I was recently involved in a discussion about reuse and one of the recurring issues was that writers didn't want other writers modifying their modules without being consulted.
In a distributed, multi-writer team there is always the chance that two writers will make a change to the same module. When reuse is added into the mix, there is the problem that one writers changes are incompatible with at least one use of the module and the only real solution to the problem is to branch the module. It is naive to think that everyone will always do the right thing and so there is a requirement to be able to track changes and have writers names attached to changes. This requirement makes it possible to easily rollback mistakes and to hold writers accountable such that mistakes are less likely to happen. Attaching a writer's name to a change also makes it easier to coordinate future changes because the next writer to come along can see who has been working on a module and coordinate with them to decide if updates require a branch or not.
Attaching a writers name to a module's change log was not an issue for this group, partly because they are working in a system that really doesn't support branching or any robust change tracking mechanism, but mostly because they were more hung up on the fact that another writer can change their modules. It was an issue of ownership that is exacerbated by a system that lists all of the writers that ever contributed to a book as an author. Much of the discussions about how to manage the issue of modifying reused topics focused around how manage the ownership issue and devolved into a discussion about how to keep track of the authors of a module.
This is unproductive. In order for reuse to work, in fact for modular writing to be effective at all, the concept of ownership needs to be extended to all of the modules that make up the content base. No one writer can own a content module. Technical writers in a group project, regardless of if the group is a corporate writing team or an open source project, cannot, if they want to create good content in an efficient manner, retain the ownership of any one piece of the whole. Ownership of pieces can be destructive because it makes writers reluctant to make changes to modules they don't own, creates situations where writers are upset when a change is made to a module they own, and fosters an environment where writers focus on making their modules great instead of making the whole project great. In the end technical writers working on a team are not authors; they are contributors. Authors are entities that publish complete works that are intended for standalone consumption.
I know writers generally don't like to hear that they are not authors. I know that I don't. I like to get credit for my work and see my byline. I worked as a reporter for several years and I write several blogs. In both cases, I am an author and own the content. In both cases, I produce complete works that are intended for standalone publication and consumption. As a reporter, I did work on articles with other reporters and how the byline, and hence ownership of the work, was determined depended largely on how much each reporter contributed. If it was a two person effort and both split the work equally, the byline was shared. In teams bigger than two, typically, at least one of the reporters was relegated to contributor.

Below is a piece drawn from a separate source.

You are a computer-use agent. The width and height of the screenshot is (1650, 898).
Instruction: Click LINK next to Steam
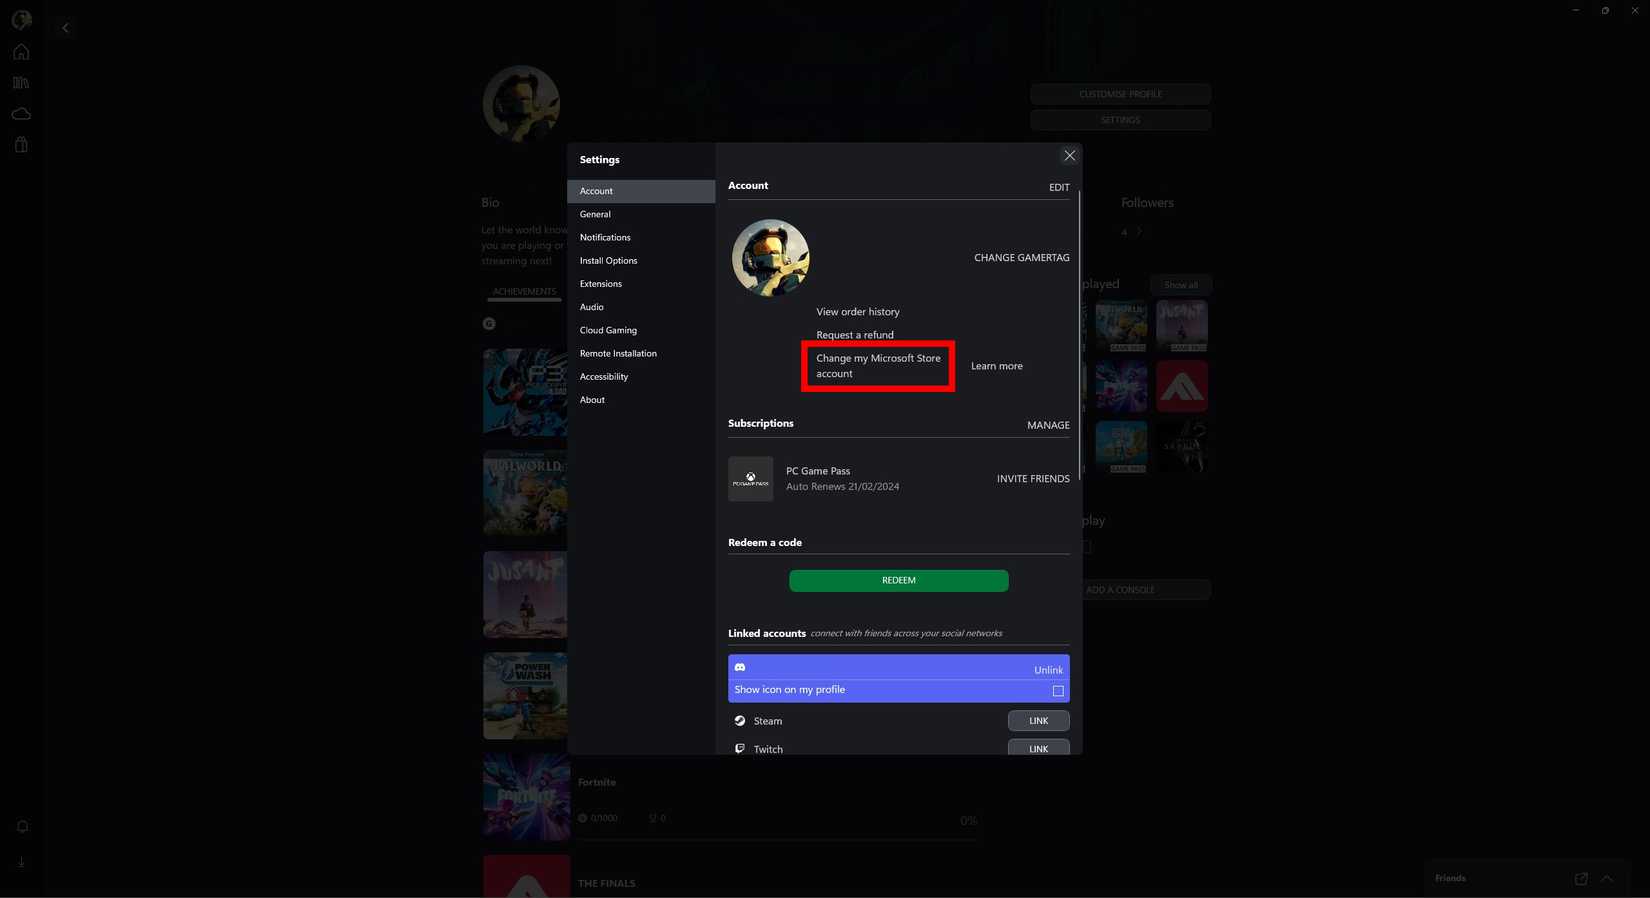(x=1038, y=721)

However, I also work as a technical writer and contributor to a number of open source projects. In both cases, I write content that is published and in which I take pride. The difference is that they are large group efforts of which my contributions are only a part (sometimes a majority part, sometimes a tiny part). Publicly, I cannot claim authorship for the content produced by the efforts. There is little way to distinguish my contributions from the others and attempting to do so does not benefit the reader. Do I get credit for this work? Within the projects I do because all of the change tracking systems associate my changes with my name. I do not make contributions to a project that requires personal attribution for my contributions, nor do I make contributions that prohibit derivative works. Both feel detrimental to the purpose of the projects. How can one make updates if no derivatives are allowed on a content module? Most of the efforts do use licenses that restrict redistribution and derivative works, but these are for the entire body of work.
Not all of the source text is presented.